Cheap and reliable Node.js hosting starts at $3/month, and $1/month static HTML hosting

Created with love in Canada, visit hostnodejs.com today

Feel like to post an Ad? Learn Details

charles9n / Bert Sklearn

Licence: apache-2.0

a sklearn wrapper for Google's BERT model

Labels

jupyter-notebook pytorch nlp natural-language-processing scikit-learn named-entity-recognition transfer-learning ner language-model

Projects that are alternatives of or similar to Bert Sklearn

Pytorch Bert Crf Ner

KoBERT와 CRF로 만든 한국어 개체명인식기 (BERT+CRF based Named Entity Recognition model for Korean)

Stars: ✭ 236 (+29.67%)

Mutual labels: jupyter-notebook, natural-language-processing, named-entity-recognition, ner

Turkish Bert Nlp Pipeline

Bert-base NLP pipeline for Turkish, Ner, Sentiment Analysis, Question Answering etc.

Stars: ✭ 85 (-53.3%)

Mutual labels: jupyter-notebook, natural-language-processing, named-entity-recognition, ner

Vietnamese Electra

Electra pre-trained model using Vietnamese corpus

Stars: ✭ 55 (-69.78%)

Mutual labels: jupyter-notebook, natural-language-processing, language-model

Phonlp

PhoNLP: A BERT-based multi-task learning toolkit for part-of-speech tagging, named entity recognition and dependency parsing (NAACL 2021)

Stars: ✭ 56 (-69.23%)

Mutual labels: named-entity-recognition, ner, language-model

Bond

BOND: BERT-Assisted Open-Domain Name Entity Recognition with Distant Supervision

Stars: ✭ 96 (-47.25%)

Mutual labels: natural-language-processing, named-entity-recognition, ner

Spacy Transformers

🛸 Use pretrained transformers like BERT, XLNet and GPT-2 in spaCy

Stars: ✭ 919 (+404.95%)

Mutual labels: natural-language-processing, transfer-learning, language-model

Nagisa Tutorial Pycon2019

Code for PyCon JP 2019 talk "Python による日本語自然言語処理〜系列ラベリングによる実世界テキスト分析〜"

Stars: ✭ 46 (-74.73%)

Mutual labels: jupyter-notebook, natural-language-processing, named-entity-recognition

Text Analytics With Python

Learn how to process, classify, cluster, summarize, understand syntax, semantics and sentiment of text data with the power of Python!

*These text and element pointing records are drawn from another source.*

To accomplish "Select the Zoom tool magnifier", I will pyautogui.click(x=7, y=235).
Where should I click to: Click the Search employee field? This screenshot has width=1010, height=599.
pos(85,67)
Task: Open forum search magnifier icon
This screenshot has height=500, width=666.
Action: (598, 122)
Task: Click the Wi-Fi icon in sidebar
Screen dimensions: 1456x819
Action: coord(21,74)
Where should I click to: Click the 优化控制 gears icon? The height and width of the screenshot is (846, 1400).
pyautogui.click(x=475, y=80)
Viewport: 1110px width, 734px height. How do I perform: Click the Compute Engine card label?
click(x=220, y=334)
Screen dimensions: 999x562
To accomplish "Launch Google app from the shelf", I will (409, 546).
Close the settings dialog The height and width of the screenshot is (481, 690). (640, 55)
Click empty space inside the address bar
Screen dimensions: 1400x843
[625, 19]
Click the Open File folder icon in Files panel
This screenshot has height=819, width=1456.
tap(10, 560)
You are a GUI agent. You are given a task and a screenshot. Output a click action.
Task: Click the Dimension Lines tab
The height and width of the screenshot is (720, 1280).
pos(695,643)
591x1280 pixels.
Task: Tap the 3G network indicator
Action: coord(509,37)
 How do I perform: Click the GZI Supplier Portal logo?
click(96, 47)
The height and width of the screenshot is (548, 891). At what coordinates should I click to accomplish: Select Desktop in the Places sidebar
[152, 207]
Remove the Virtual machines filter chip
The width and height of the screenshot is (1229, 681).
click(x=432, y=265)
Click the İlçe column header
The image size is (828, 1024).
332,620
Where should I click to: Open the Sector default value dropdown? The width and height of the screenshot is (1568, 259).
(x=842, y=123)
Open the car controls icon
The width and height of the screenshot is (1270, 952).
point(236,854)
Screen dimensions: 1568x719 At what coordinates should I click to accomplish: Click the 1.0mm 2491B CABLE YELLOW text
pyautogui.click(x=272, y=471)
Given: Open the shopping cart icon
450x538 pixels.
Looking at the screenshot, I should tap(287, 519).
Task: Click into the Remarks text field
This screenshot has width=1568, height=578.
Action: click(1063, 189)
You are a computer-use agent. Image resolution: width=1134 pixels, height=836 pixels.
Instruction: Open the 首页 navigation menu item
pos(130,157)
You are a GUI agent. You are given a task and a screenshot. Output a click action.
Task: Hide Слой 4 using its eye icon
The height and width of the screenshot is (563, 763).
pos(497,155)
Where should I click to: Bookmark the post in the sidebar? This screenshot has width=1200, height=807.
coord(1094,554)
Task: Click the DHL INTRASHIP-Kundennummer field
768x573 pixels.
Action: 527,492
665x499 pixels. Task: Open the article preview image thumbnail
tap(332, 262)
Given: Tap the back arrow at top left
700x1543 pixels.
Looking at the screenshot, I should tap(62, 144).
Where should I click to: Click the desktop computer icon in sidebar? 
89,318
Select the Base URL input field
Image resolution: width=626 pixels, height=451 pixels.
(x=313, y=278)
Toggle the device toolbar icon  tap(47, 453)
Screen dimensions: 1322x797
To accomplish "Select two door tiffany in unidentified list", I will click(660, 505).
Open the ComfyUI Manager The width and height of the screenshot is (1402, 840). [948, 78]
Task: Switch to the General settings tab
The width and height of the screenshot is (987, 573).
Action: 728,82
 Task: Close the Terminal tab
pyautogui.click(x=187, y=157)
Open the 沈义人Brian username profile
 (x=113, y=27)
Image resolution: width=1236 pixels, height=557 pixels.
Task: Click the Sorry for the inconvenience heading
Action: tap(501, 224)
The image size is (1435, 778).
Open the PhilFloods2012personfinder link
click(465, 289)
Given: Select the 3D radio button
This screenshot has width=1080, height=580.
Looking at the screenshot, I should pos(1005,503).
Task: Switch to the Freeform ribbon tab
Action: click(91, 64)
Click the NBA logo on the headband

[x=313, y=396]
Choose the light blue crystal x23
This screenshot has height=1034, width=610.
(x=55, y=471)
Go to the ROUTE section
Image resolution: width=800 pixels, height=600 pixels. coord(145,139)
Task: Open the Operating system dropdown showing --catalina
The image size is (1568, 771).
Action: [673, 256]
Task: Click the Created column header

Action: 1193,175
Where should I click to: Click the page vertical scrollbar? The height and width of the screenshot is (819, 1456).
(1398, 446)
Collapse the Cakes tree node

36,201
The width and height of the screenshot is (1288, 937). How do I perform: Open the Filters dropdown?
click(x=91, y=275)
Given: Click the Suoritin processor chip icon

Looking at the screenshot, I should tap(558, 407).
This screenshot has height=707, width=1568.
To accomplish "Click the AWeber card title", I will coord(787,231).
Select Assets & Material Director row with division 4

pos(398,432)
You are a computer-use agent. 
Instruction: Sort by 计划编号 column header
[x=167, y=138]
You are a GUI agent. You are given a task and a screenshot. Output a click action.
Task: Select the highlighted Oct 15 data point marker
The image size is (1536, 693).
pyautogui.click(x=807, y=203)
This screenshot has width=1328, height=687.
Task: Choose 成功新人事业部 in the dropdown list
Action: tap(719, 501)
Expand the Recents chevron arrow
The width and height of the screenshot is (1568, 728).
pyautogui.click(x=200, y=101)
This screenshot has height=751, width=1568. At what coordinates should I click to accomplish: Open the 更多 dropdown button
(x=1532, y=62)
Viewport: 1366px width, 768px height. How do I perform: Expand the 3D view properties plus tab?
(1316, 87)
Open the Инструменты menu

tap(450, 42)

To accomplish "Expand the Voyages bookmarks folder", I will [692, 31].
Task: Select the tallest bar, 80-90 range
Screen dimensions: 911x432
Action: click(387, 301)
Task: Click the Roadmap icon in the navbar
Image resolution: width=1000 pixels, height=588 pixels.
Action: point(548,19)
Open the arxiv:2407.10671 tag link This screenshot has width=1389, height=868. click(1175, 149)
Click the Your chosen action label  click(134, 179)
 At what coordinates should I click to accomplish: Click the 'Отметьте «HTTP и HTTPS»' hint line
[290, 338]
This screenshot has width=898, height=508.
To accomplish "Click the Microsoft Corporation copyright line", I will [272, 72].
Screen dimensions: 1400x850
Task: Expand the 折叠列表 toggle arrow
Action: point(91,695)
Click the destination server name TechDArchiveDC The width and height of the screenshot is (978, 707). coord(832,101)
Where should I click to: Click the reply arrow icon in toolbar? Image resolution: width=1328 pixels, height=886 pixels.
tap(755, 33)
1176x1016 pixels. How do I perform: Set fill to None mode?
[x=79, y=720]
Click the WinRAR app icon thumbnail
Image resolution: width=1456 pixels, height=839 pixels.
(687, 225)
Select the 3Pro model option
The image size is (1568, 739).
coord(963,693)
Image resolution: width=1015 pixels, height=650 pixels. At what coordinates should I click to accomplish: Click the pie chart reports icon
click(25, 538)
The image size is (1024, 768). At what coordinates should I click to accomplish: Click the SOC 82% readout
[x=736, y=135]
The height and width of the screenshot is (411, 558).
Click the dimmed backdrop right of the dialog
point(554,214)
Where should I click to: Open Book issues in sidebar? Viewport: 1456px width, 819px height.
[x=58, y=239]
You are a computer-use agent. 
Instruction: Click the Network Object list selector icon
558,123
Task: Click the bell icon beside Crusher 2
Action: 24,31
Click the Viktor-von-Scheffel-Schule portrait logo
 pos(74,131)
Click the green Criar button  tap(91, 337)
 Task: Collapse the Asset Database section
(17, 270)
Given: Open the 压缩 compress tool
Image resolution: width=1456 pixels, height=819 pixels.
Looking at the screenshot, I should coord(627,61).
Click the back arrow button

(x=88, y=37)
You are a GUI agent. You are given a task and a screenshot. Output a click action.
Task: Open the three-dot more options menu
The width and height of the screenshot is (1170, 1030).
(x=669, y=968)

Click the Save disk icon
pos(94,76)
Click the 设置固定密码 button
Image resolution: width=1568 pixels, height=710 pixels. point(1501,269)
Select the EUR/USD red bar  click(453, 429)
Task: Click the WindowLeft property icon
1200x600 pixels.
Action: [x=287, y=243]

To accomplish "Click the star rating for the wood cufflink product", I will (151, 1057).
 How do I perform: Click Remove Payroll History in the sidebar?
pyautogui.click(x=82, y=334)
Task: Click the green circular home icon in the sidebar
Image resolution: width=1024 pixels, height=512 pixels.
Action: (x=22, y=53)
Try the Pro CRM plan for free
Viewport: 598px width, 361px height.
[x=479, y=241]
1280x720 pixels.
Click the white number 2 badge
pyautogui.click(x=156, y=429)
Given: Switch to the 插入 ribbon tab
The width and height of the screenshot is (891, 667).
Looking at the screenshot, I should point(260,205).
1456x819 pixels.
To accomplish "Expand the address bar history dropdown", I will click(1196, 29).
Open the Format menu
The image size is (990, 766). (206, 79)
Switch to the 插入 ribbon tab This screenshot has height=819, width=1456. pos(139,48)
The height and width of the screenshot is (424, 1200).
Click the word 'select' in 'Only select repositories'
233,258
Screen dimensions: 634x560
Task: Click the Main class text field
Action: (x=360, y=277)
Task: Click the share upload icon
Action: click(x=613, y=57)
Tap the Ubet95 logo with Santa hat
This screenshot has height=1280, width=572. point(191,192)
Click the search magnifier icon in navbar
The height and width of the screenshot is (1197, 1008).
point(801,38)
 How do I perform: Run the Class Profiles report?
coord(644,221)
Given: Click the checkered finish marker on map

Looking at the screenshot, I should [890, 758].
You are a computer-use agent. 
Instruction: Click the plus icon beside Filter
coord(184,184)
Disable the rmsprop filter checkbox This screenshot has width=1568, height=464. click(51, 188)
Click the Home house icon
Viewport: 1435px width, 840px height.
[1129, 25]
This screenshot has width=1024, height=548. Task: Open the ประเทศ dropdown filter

This repository contains code and datasets used in my book, "Text Analytics with Python" published by Apress/Springer.

Stars: ✭ 1,132 (+521.98%)

Mutual labels: jupyter-notebook, natural-language-processing, scikit-learn

Bert Multitask Learning

BERT for Multitask Learning

Stars: ✭ 380 (+108.79%)

Mutual labels: jupyter-notebook, named-entity-recognition, ner

Bnlp

BNLP is a natural language processing toolkit for Bengali Language.

Stars: ✭ 127 (-30.22%)

Mutual labels: jupyter-notebook, named-entity-recognition, ner

Multilstm

keras attentional bi-LSTM-CRF for Joint NLU (slot-filling and intent detection) with ATIS

Stars: ✭ 122 (-32.97%)

Mutual labels: jupyter-notebook, named-entity-recognition, ner

Ncrfpp

NCRF++, a Neural Sequence Labeling Toolkit. Easy use to any sequence labeling tasks (e.g. NER, POS, Segmentation). It includes character LSTM/CNN, word LSTM/CNN and softmax/CRF components.

Stars: ✭ 1,767 (+870.88%)

Mutual labels: natural-language-processing, named-entity-recognition, ner

Entity Recognition Datasets

A collection of corpora for named entity recognition (NER) and entity recognition tasks. These annotated datasets cover a variety of languages, domains and entity types.

Stars: ✭ 891 (+389.56%)

Mutual labels: natural-language-processing, named-entity-recognition, ner

Awesome Bert Nlp

A curated list of NLP resources focused on BERT, attention mechanism, Transformer networks, and transfer learning.

Stars: ✭ 567 (+211.54%)

Mutual labels: natural-language-processing, transfer-learning, language-model

Ner blstm Crf

LSTM-CRF for NER with ConLL-2002 dataset

Stars: ✭ 51 (-71.98%)

Mutual labels: jupyter-notebook, named-entity-recognition, ner

Transformers Tutorials

Github repo with tutorials to fine tune transformers for diff NLP tasks

Stars: ✭ 384 (+110.99%)

Mutual labels: jupyter-notebook, natural-language-processing, named-entity-recognition

Kashgari

Kashgari is a production-level NLP Transfer learning framework built on top of tf.keras for text-labeling and text-classification, includes Word2Vec, BERT, and GPT2 Language Embedding.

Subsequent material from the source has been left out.